Developers are now building intelligent features for both iOS and Android — often using different AI platforms: Gemini AI on Android, and Apple Intelligence on iOS. So how do you build a shared assistant experience across both ecosystems?
This post guides you through building a cross-platform AI agent that behaves consistently — even when the underlying LLM frameworks are different. We’ll show design principles, API wrappers, shared prompt memory, and session persistence patterns.
📦 Goals of a Shared Assistant
- Consistent prompt structure and tone across platforms
- Shared memory/session history between devices
- Uniform fallback behavior (offline mode, cloud execution)
- Cross-platform UI/UX parity
🧱 Architecture Overview
The base model looks like this:
[ Shared Assistant Intent Engine ]
/ \\
[ Gemini Prompt SDK ] [ Apple Intelligence APIs ]

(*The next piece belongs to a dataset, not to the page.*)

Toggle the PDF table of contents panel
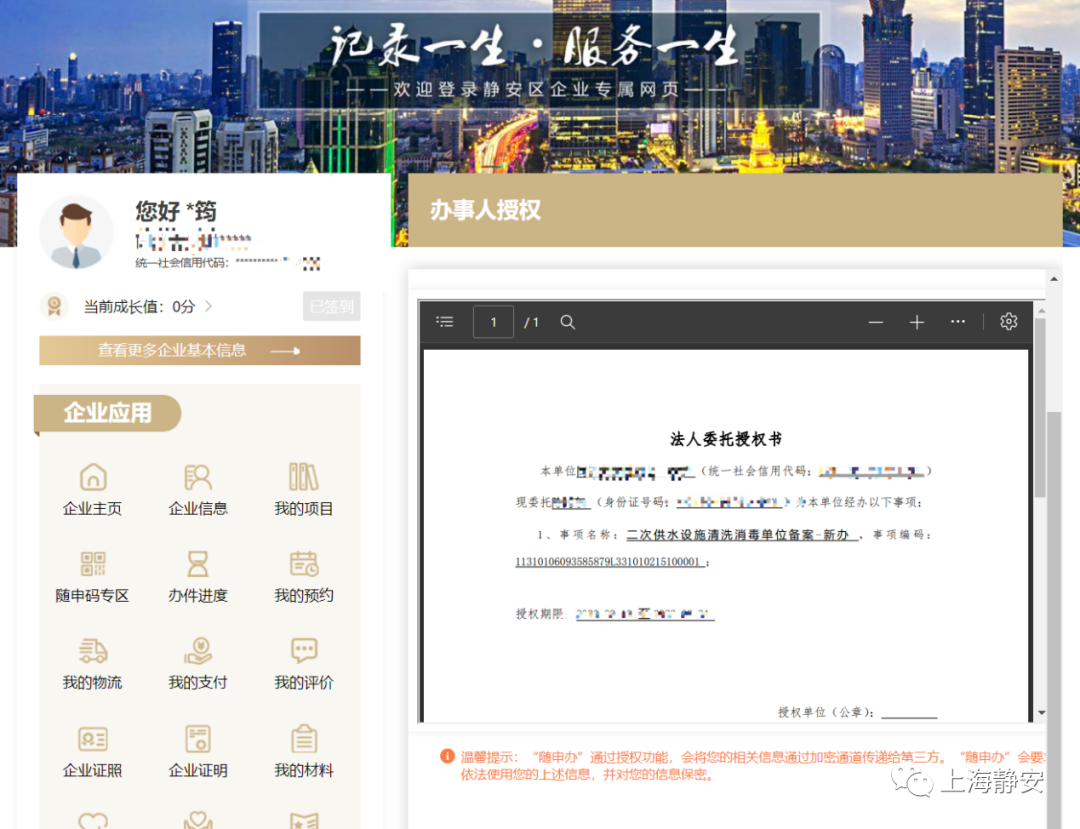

(Kotlin + AICore) (Swift + AIEditTask)
\\ /
[ Shared Prompt Memory Sync ]
Each platform handles local execution, but prompt intent and reply structure stay consistent.
🧠 Defining Shared Prompt Intents
Create a common schema:
{
"intent": "TRAVEL_PLANNER",
"data": {
"destination": "Kerala",
"duration": "3 days",
"budget": "INR 10,000"
}
}
Each platform converts this into its native format:
Apple Swift (AIEditTask)
let prompt = """
You are a travel assistant. Suggest a 3-day trip to Kerala under ₹10,000.
"""
let result = await AppleIntelligence.perform(AIEditTask(.generate, input: prompt))
Android Kotlin (Gemini)
val result = session.prompt("Suggest a 3-day trip to Kerala under ₹10,000.")
🔄 Synchronizing Memory & State
Use Firestore, Supabase, or Realm to store:
- Session ID
- User preferences
- Prompt history
- Previous assistant decisions
Send current state to both Apple and Android views for seamless cross-device experience.
🧩 Kotlin Multiplatform + Swift Interop
Use shared business logic for agents in Kotlin Multiplatform Mobile (KMM) to export common logic to iOS:
// KMM prompt formatter
fun formatTravelPrompt(data: TravelRequest): String {
return "Plan a ${data.duration} trip to ${data.destination} under ${data.budget}"
}
🎨 UI Parity Tips
- Use SwiftUI’s glass-like cards and Compose’s Material3 Blur for parity
- Stick to rounded layouts, dynamic spacing, and minimum-scale text
- Design chat bubbles with equal line spacing and vertical rhythm
🔍 Debugging and Logs
- Gemini: Use Gemini Debug Console and PromptSession trace
- Apple: Xcode AI Profiler + LiveContext logs
Normalize logs across both by writing JSON wrappers and pushing to Firebase or Sentry.
🔐 Privacy Considerations
- Store session data locally with user opt-in for cloud sync
- Mark cloud-offloaded prompts (on-device → server fallback)
- Provide export history button with logs + summaries
✅ Summary
Building shared AI experiences across platforms isn’t about using the same LLM — it’s about building consistent UX, logic, and memory across SDKs.